News
September 4, 2025

Trump Cancels $679M Offshore Wind Port Funds

Caroline Raffetto

WASHINGTON — September 2025 — In a major setback for the U.S. offshore wind industry, the Trump administration has cancelled $679 million in federal funding for ports that were slated to support construction and logistics for offshore wind projects across the country.

The move represents the latest escalation in President Trump’s campaign against wind power, which he has long criticized as costly and harmful to wildlife. The decision reverses progress made under the Biden administration, which had approved port upgrade grants for 12 projects from California to Virginia.

“Wasteful wind projects are using resources that could otherwise go towards revitalizing America’s maritime industry,” U.S. Transportation Secretary Sean Duffy said Friday. He added that, where possible, the cancelled funds would be redirected to “address critical port upgrades.”

Industry and Political Backlash

The announcement drew swift criticism from clean energy advocates and lawmakers in affected states. Rep. Jared Huffman, D-Calif., whose district includes one of the defunded projects, blasted the move:

“This is a new level of idiocracy, where the Trump administration is trying to destroy an entire sector of clean energy, kill thousands of good paying jobs, and drive up electricity prices for American consumers.”

The funding cancellation comes just a week after the administration ordered companies to halt construction on a wind farm off the Rhode Island coast, citing unspecified “national security interests.” Trump has also pushed to cut tax credits for wind and solar energy, a move experts say could raise electricity prices nationwide.

Humboldt Bay Takes the Hardest Hit

Among the hardest-hit projects is the Humboldt Bay Offshore Wind Heavy Lift Marine Terminal Project in Northern California, which is losing more than $426 million in federal support.

For Humboldt Bay, the stakes are enormous. Once a timber industry hub, the rural port five hours north of San Francisco has struggled to reinvent itself. Offshore wind offered a transformative economic opportunity.

“It’s the biggest we’ve seen in the century, there’s no doubt about it,” said Chris Mikkelsen, executive director of the Port of Humboldt Bay. “We’re not talking about entry-level jobs. These are very skilled, very high-paying jobs. Jobs here in Humboldt County are in desperate need.”

The port had planned to use the funding to clean up contaminated sites, dredge waterways, build a larger wharf, and construct facilities capable of handling turbine blades longer than a football field.
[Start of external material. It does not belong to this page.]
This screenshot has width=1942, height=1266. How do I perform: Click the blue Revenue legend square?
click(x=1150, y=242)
“The federal [Trump] administration ran on rebuilding back America, building infrastructure, creating U.S. jobs, creating manufacturing – this project does all of that,” Mikkelsen added.

Despite the setback, Mikkelsen said he is determined to keep the project alive:

“This hurts a little bit, but it doesn’t change our focus and it certainly doesn’t change our outcome. An administration can’t change the fact that the U.S. has incredible energy demands.”
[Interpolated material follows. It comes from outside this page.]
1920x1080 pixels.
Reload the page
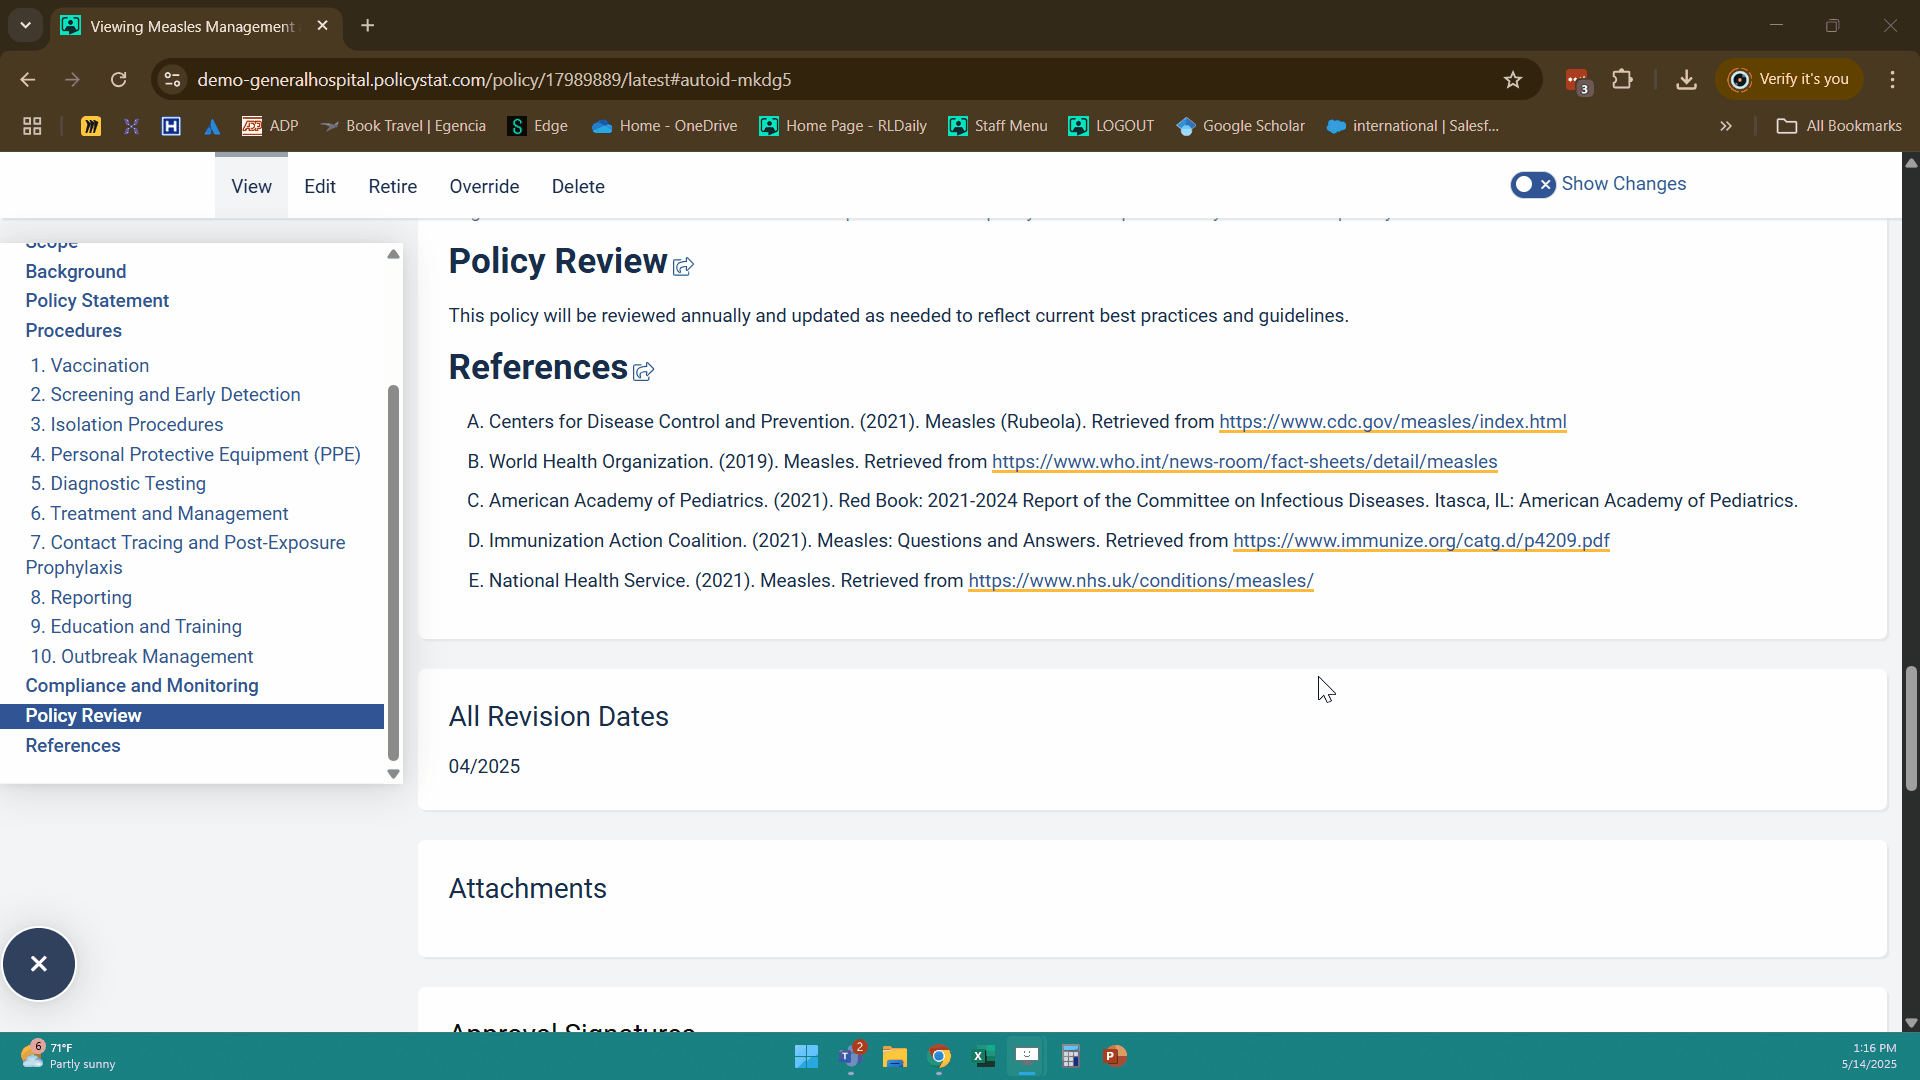(x=118, y=80)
National Implications for Clean Energy

The cancellation threatens to slow the Biden-era target of generating 30 gigawatts of offshore wind by 2030, enough to power 10 million homes. Analysts from the National Renewable Energy Laboratory estimated that reaching that goal could create 77,000 jobs.

But Trump’s moratorium on new offshore wind projects, issued on his first day in office, and recent project cancellations have already created uncertainty for investors and developers.
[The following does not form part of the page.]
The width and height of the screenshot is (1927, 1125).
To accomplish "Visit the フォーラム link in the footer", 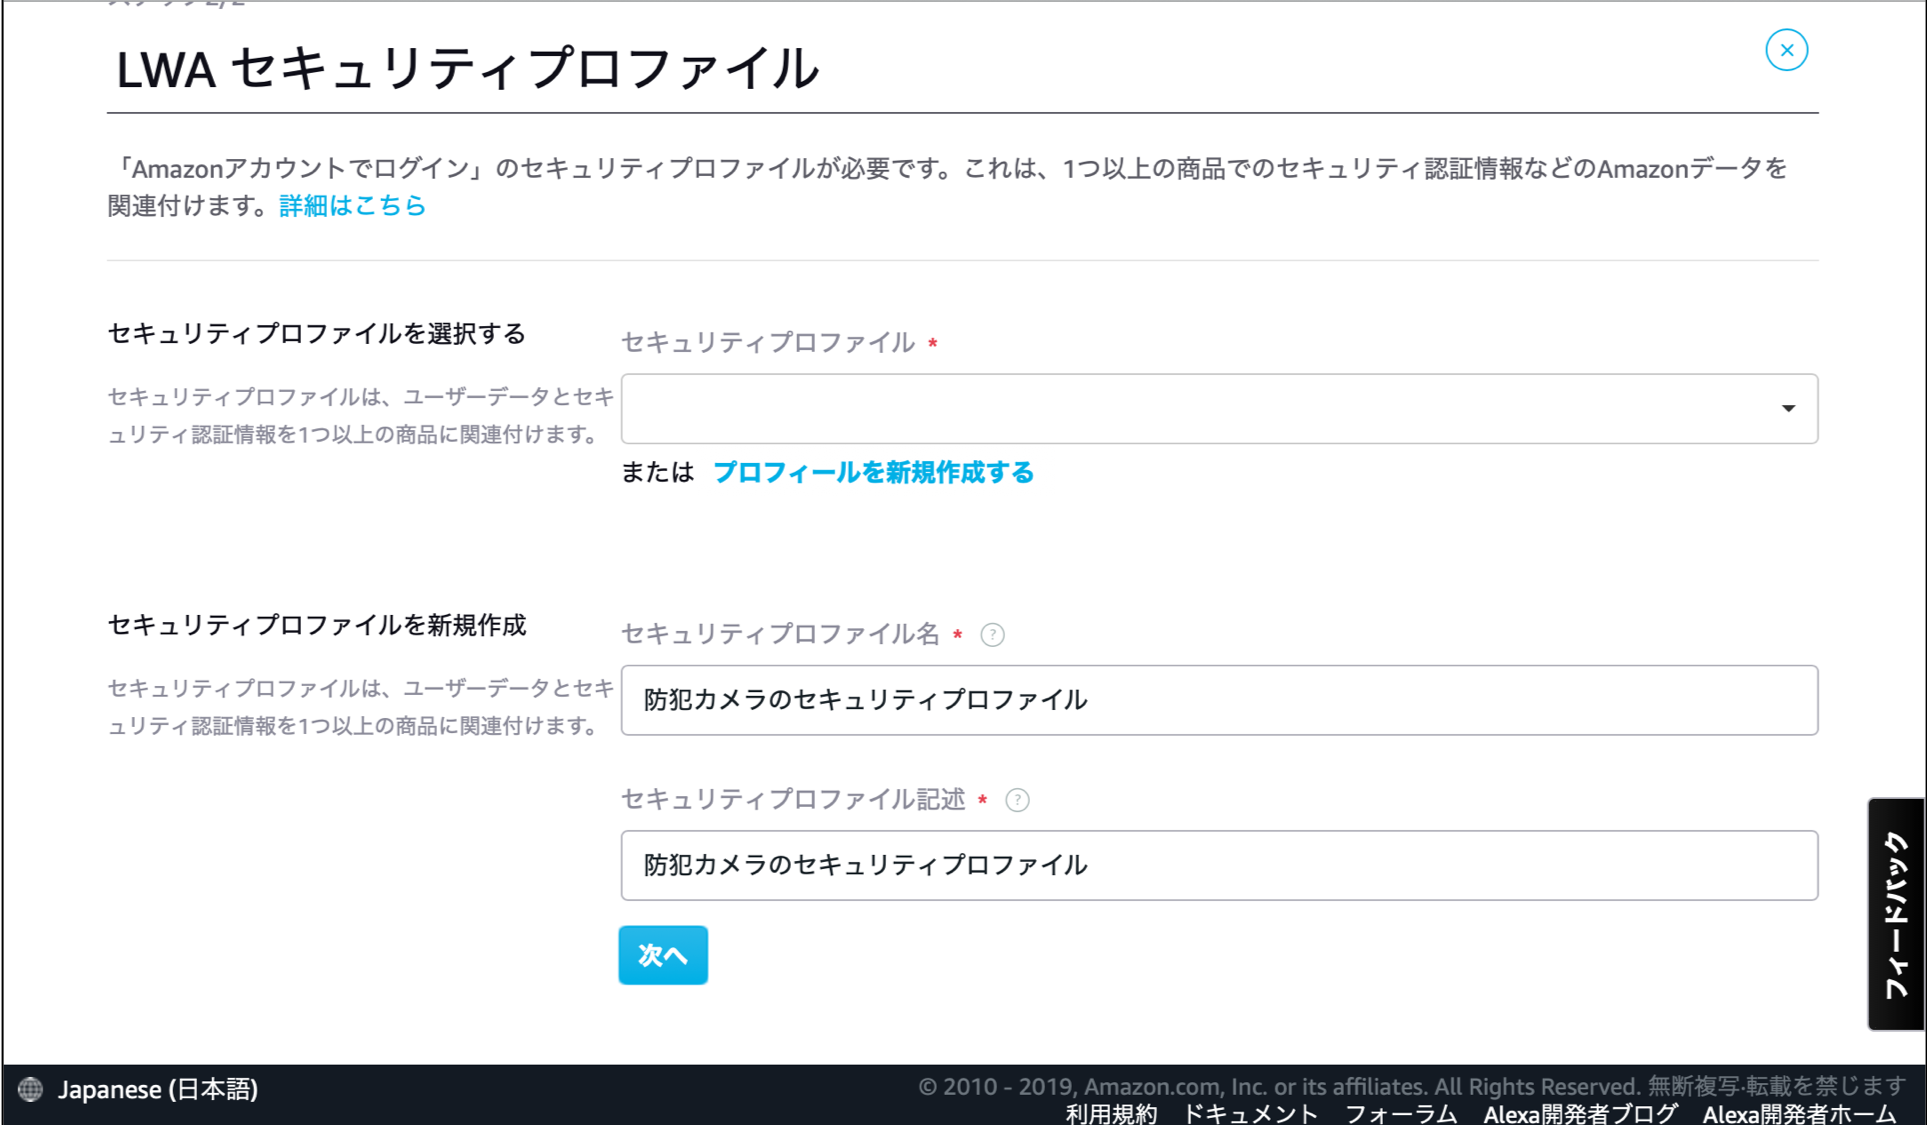I will click(x=1403, y=1114).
“We’re not allowing any windmills to go up,” Trump said earlier this week. “Unless there’s a legal situation where somebody committed to it a long time ago, we don’t allow windmills.”

Industry leaders say the U.S. risks falling further behind Europe, where offshore wind is already a mature sector with thousands of turbines in place. Rising interest rates, higher construction costs, and now federal opposition compound the challenge.

“We will have an offshore wind industry in this country because it’s hard to imagine we can bring the kind of power we need to the coasts without it,” said Jason Grumet, CEO of the American Clean Power Association. “But at the moment the industry is very worried because projects are being cancelled with virtually no rationale.”

What’s Next

Despite the funding cancellations, states like California, Massachusetts, and New York continue to push forward with ambitious renewable energy mandates. Offshore wind, which produces electricity at night when solar is unavailable, remains central to their long-term clean energy strategies.

For now, though, port communities like Humboldt Bay face uncertainty over whether promised investment—and the jobs tied to it—will materialize.

Originally reported by Lauren Sommer in Rhode Island PBS.